Asking for help? Comment out what you need so we can get more information to help you!
Cluster information:
Kubernetes version: 1.28.2
Cloud being used: AWS govcloud
Installation method: cloudformations / chef / manual
Host OS: redhat 8.8
CNI and version: Calico v3.24.5
CRI and version: containerd.io 1.6.31-3.1.el8
I have a handful of nodes in AWS that are not connected to the internet, and are behind a web proxy for the limited web services available on the network.
I have pods that remain stuck in “ContainerCreating” with very little feedback. The one common error with all of them is:
“Failed to create pod sandbox: rpc error: code = Unknown desc = failed to set up network for sandbox “(imagine a 32 bit uuid here)”: plugin type “calico” failed (add): netplugin failed but error parsing its diagnostic message “No valid options provided. Usage:\n”: invalid character ‘N’ looking for beginning of value”
Kubelet and containerd both throw that message repeatedly for any pods stuck in creating.

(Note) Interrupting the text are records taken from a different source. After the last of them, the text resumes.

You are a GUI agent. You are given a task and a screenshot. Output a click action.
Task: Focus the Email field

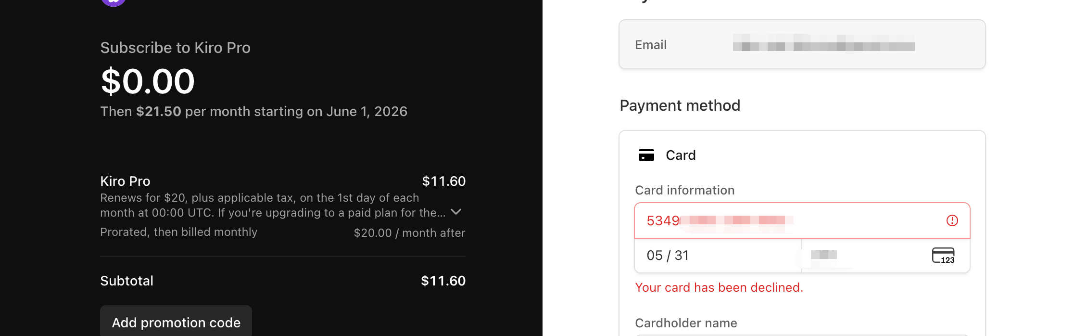(802, 44)
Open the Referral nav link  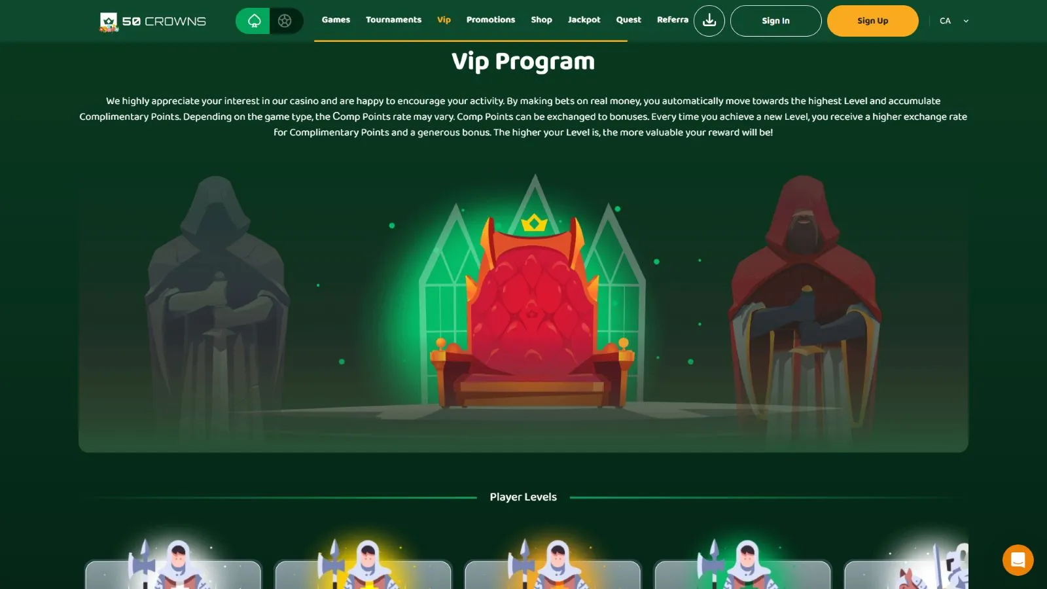tap(673, 20)
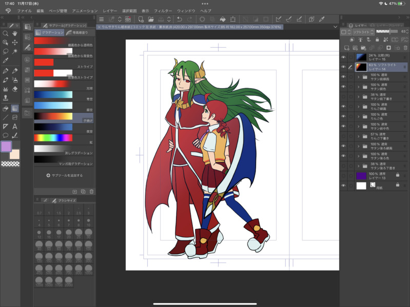Hide layer レイヤー 15 with eye icon
Image resolution: width=410 pixels, height=307 pixels.
tap(343, 57)
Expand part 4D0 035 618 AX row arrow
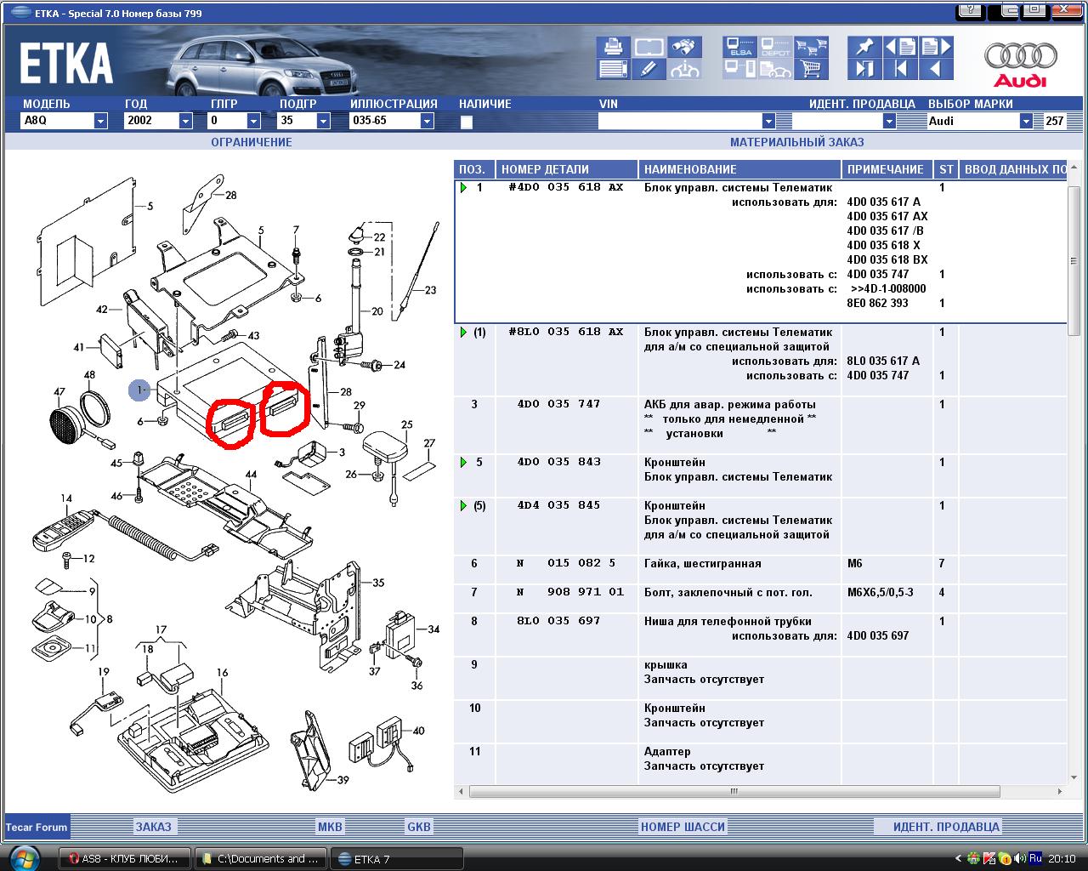Viewport: 1088px width, 871px height. pyautogui.click(x=463, y=187)
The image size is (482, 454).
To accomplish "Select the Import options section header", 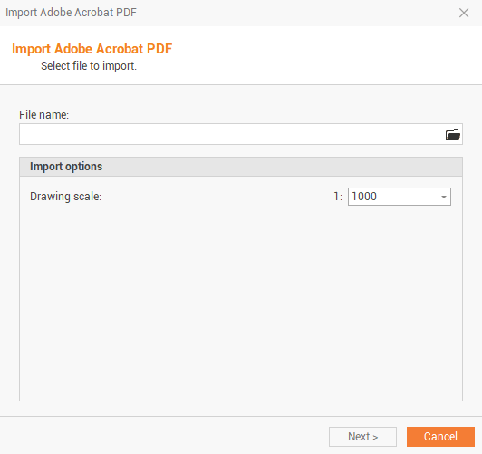I will pos(241,167).
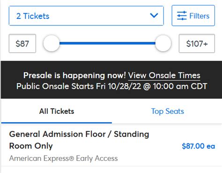Click the Filters text label
The image size is (222, 173).
point(200,16)
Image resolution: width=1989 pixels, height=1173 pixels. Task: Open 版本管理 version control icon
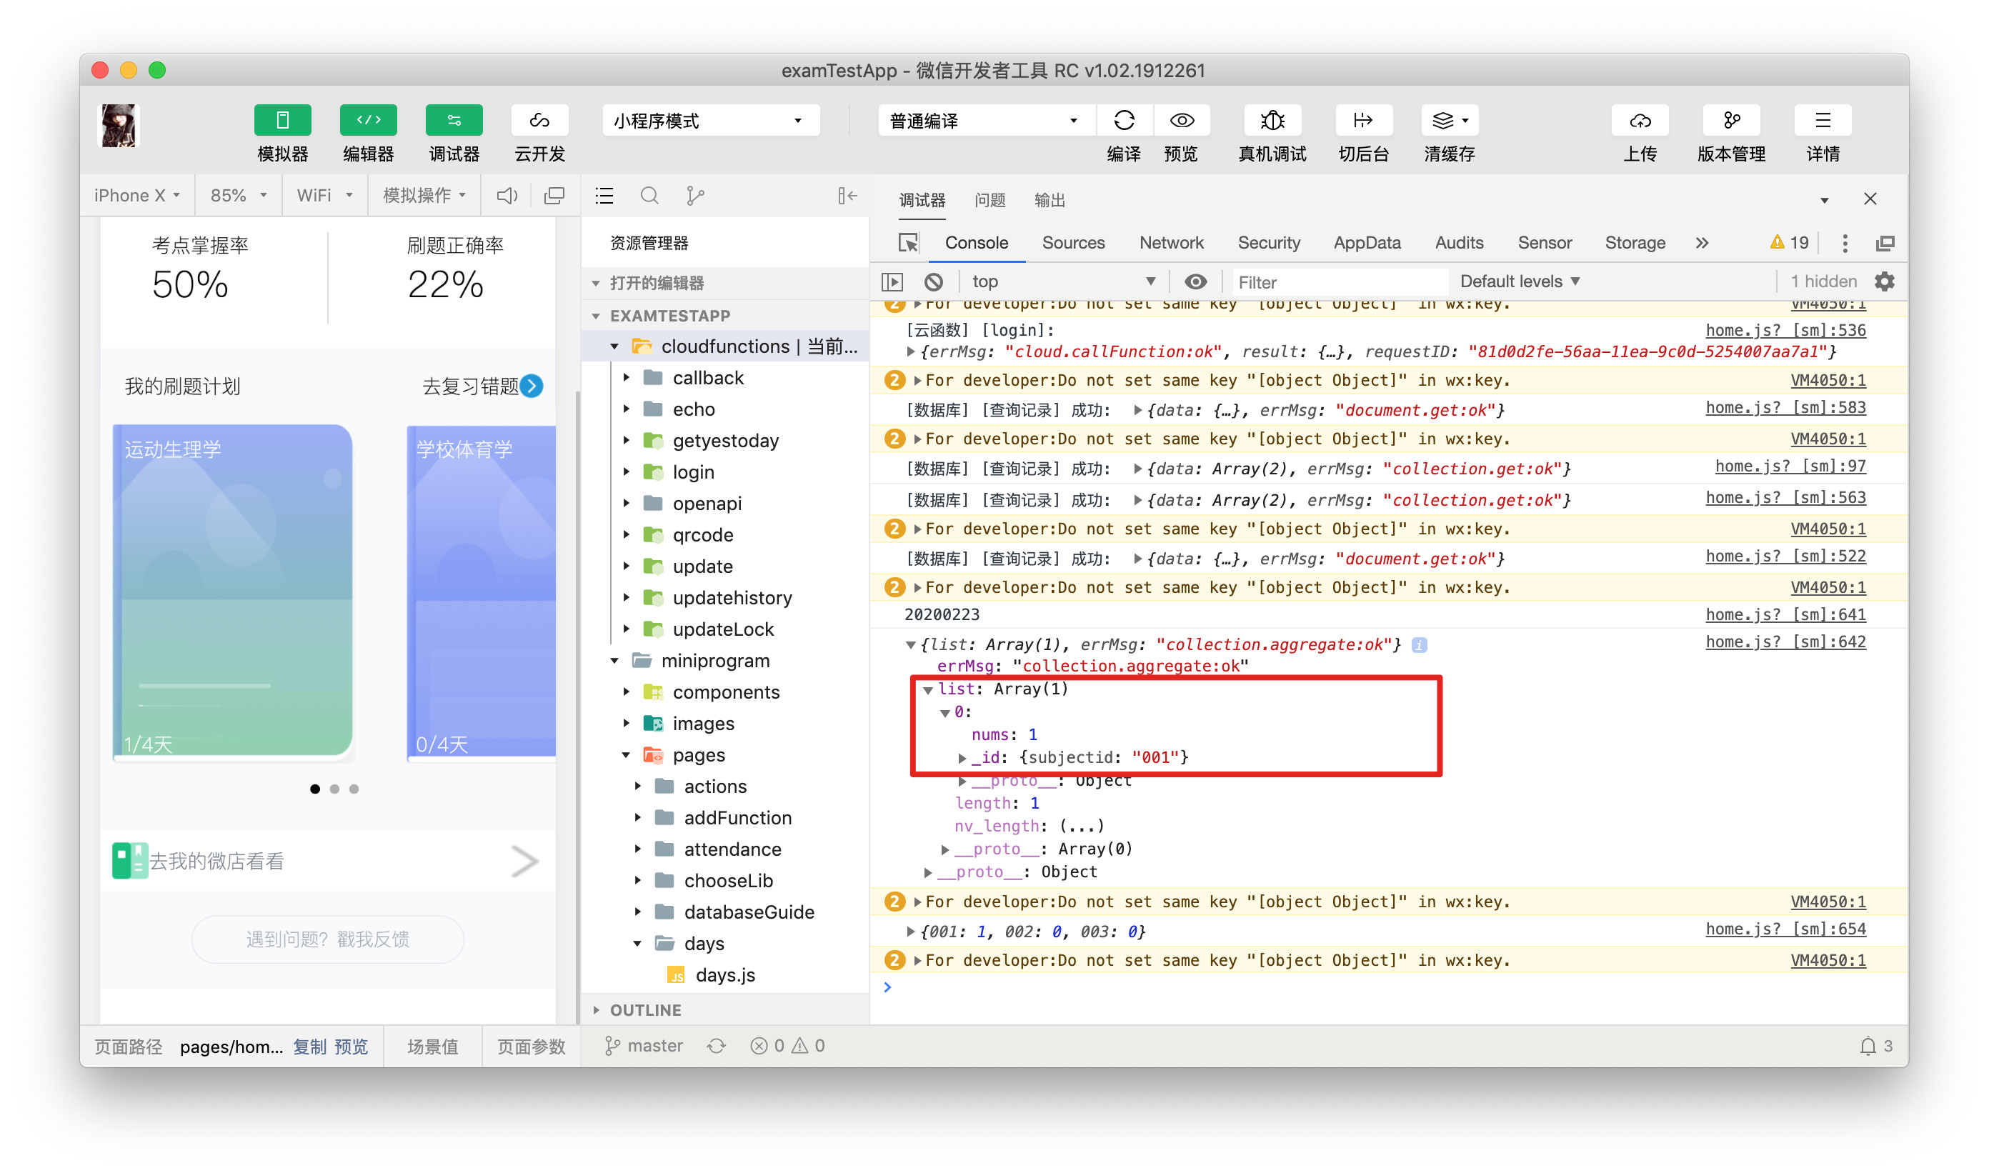coord(1731,120)
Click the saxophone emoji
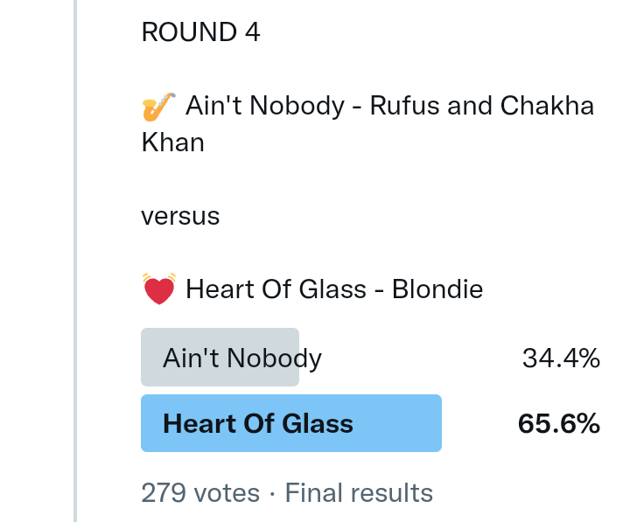 (x=158, y=108)
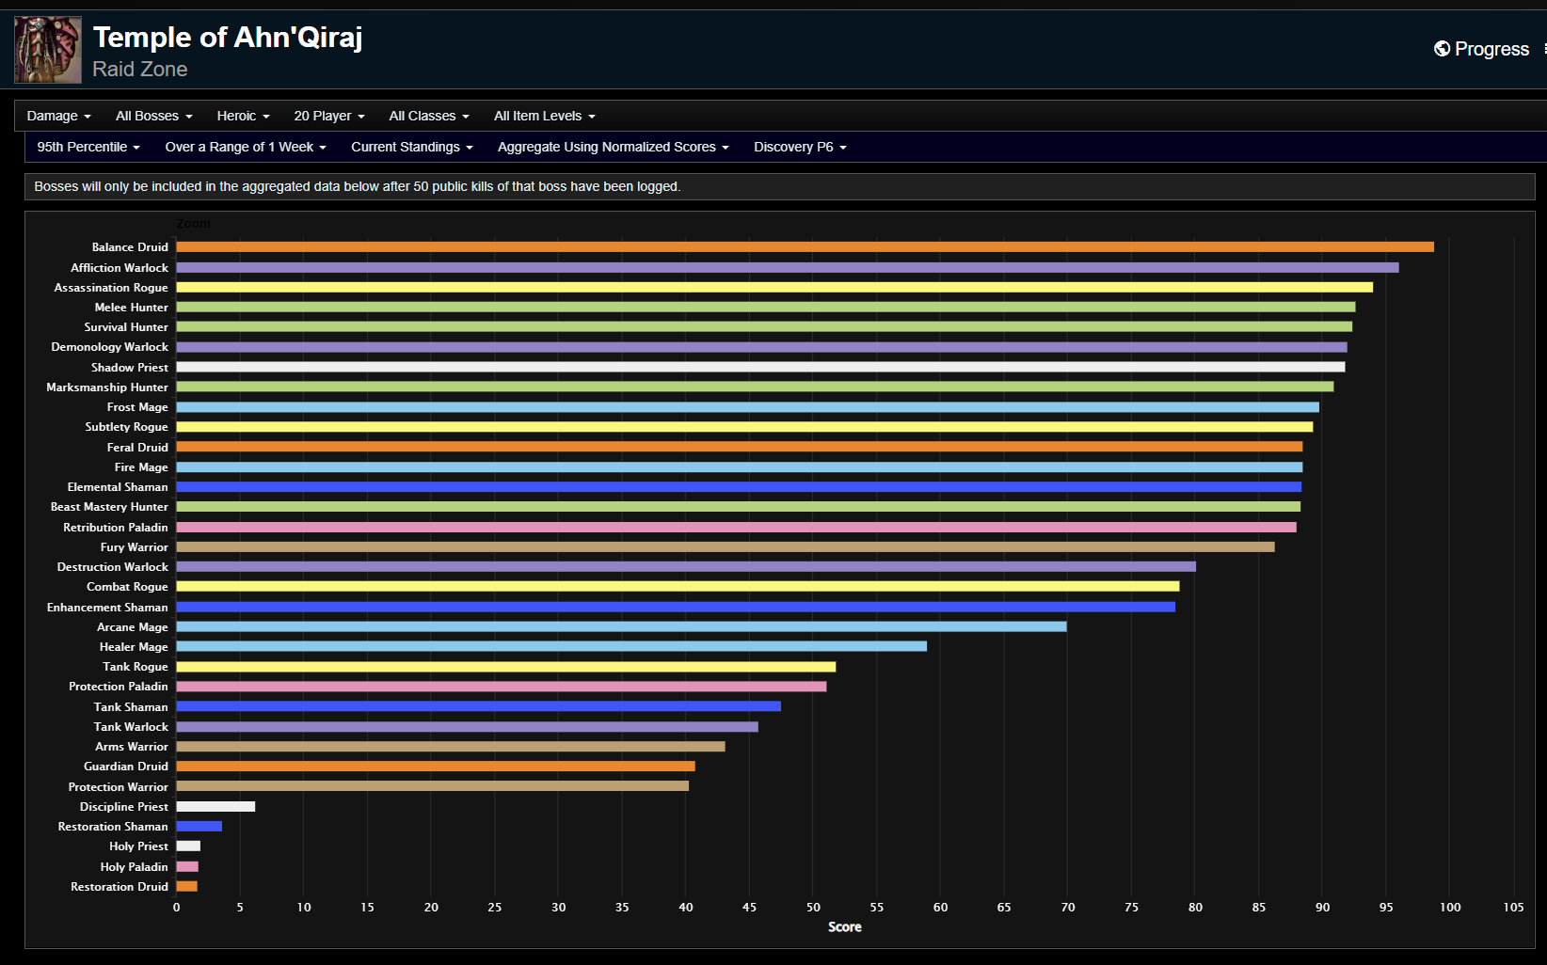Change the 95th Percentile setting
1547x965 pixels.
88,147
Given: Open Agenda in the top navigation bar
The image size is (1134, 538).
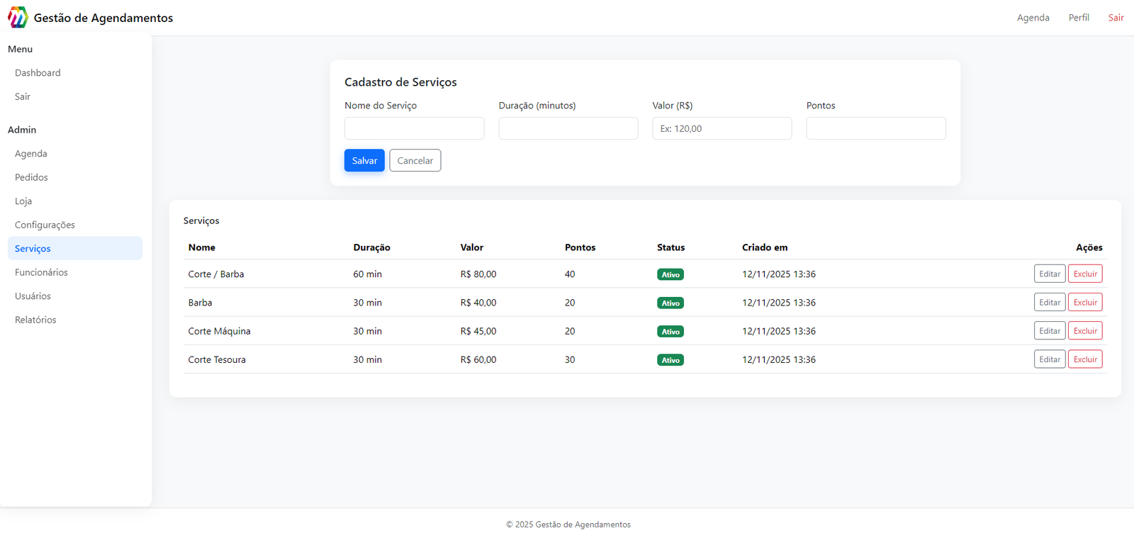Looking at the screenshot, I should click(x=1033, y=18).
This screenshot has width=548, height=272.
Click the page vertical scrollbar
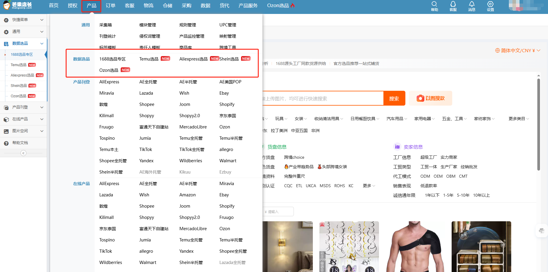[x=539, y=125]
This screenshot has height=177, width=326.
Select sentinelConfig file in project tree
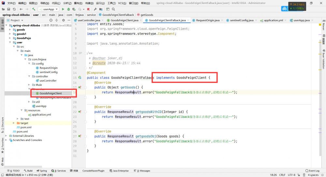point(48,72)
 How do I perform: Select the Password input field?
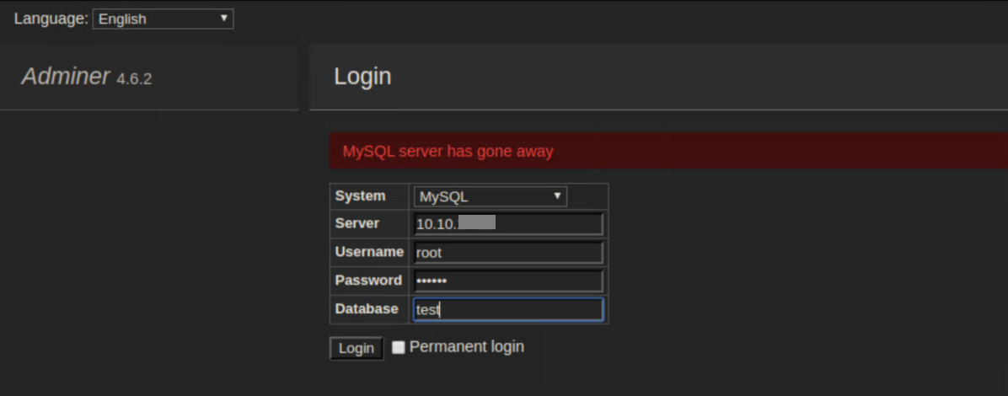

The nature of the message makes me think that something is trying to reach something else, and is getting a proxy instead OR that there’s some calico command that isn’t completing. The error is un-Google-able; no one has ever recorded that error in google search space.
I’ve been staring at it for three weeks, and in the course of that time have tried pretty much everything you can think of. BUT I do know I have’t tried everything, ever. I do know that this exact network was working with kubernetes 1.14 on redhat7.
Is there any way for me to get better debug logs from, say, metrics-server while it tries to spawn? Any (essentially) manual methods for picking through a pod’s initialization? Does kubernetes have any troubleshooting or debugging, or is it just: start over again, again, again?